Nonlinear analysis of speech from a synthesis perspective
View/ Open
Date
06/1996Author
Banbrook, Michael
Metadata
Abstract
With the emergence of nonlinear dynamical systems analysis over recent years it has
become clear that conventional time domain and frequency domain approaches to
speech synthesis may be far from optimal. Using state space reconstructions of the
time domain speech signal it is, at least in theory, possible to investigate a number of
invariant geometrical measures for the underlying system which give a more thorough
understanding of the dynamics of the system and therefore the form that any model
should take. This thesis introduces a number of nonlinear dynamical analysis tools
which are then applied to a database of vowels to extract the underlying invariant
geometrical properties.
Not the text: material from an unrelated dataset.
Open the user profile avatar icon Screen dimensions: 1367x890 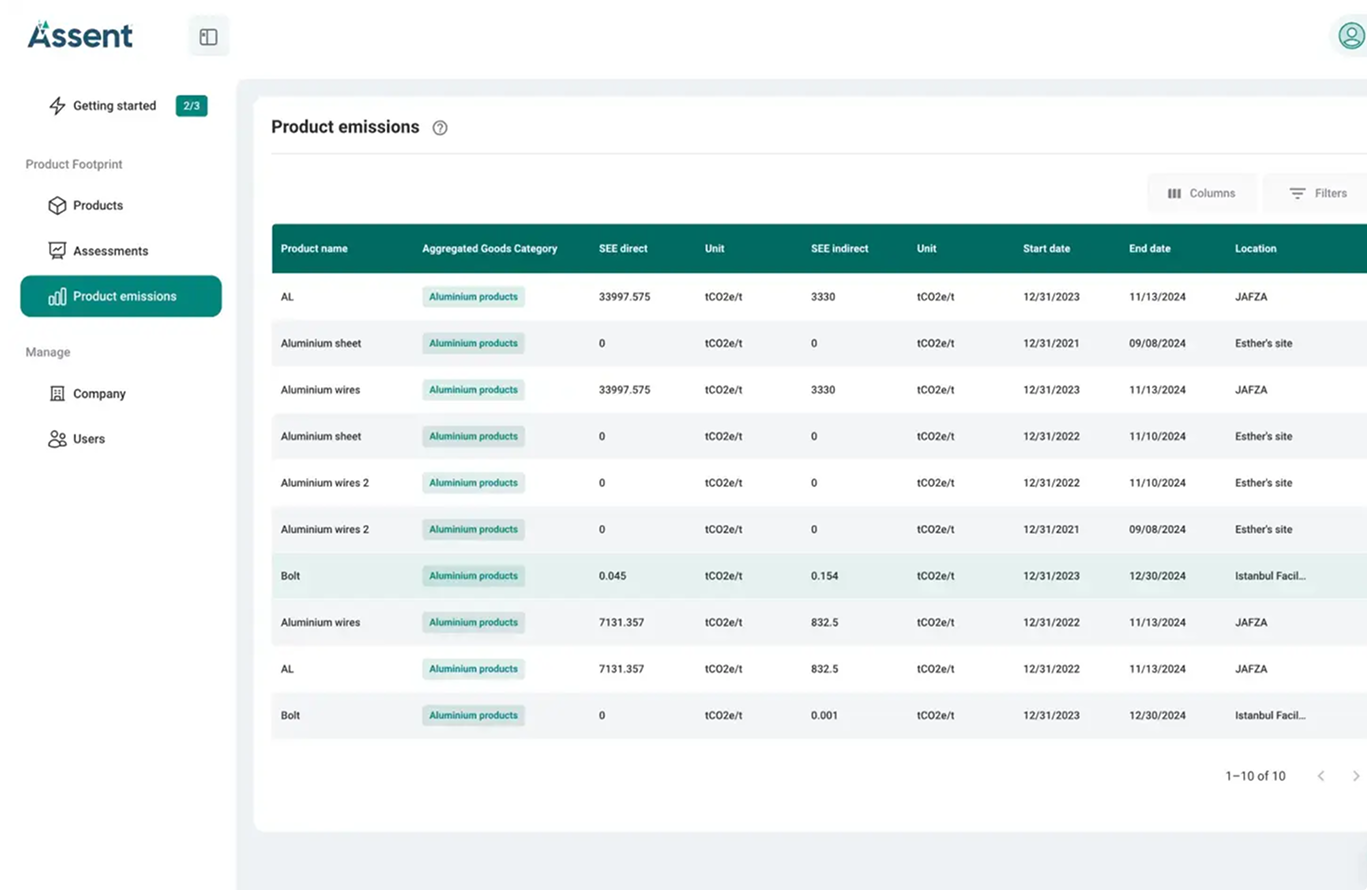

The results of this analysis are then applied, using ideas taken
from nonlinear dynamics, to the problem of speech synthesis and a novel synthesis
technique is described and demonstrated.
The tools used for the analysis are time delay embedding, singular value decomposition,
correlation dimension, local singular value analysis, Lyapunov spectra and short
term prediction properties. Although there have been many papers written about
these tools, and algorithms proposed, there are currently no generally accepted techniques,
especially for the calculation of Lyapunov spectra in the presence of noise
and data length limitations. This thesis introduces all of the above tools and looks in
detail at Lyapunov exponents and two major novel modifications are proposed that
are demonstrated to be more robust than conventional techniques.
The novel robust techniques are applied to a large database of vowel sounds showing
that the vowels tested show evidence of nonlinear, low-dimensional, non-chaotic behaviour.
It is particularly the evidence of non-chaotic behaviour that is of importance
from a synthesis point of view and is used in the final section of the thesis which
introduces a novel synthesis technique. The synthesis technique, which is based on
ideas taken from nonlinear dynamics theory is detailed and demonstrated showing
that it is capable of high quality natural sounding speech.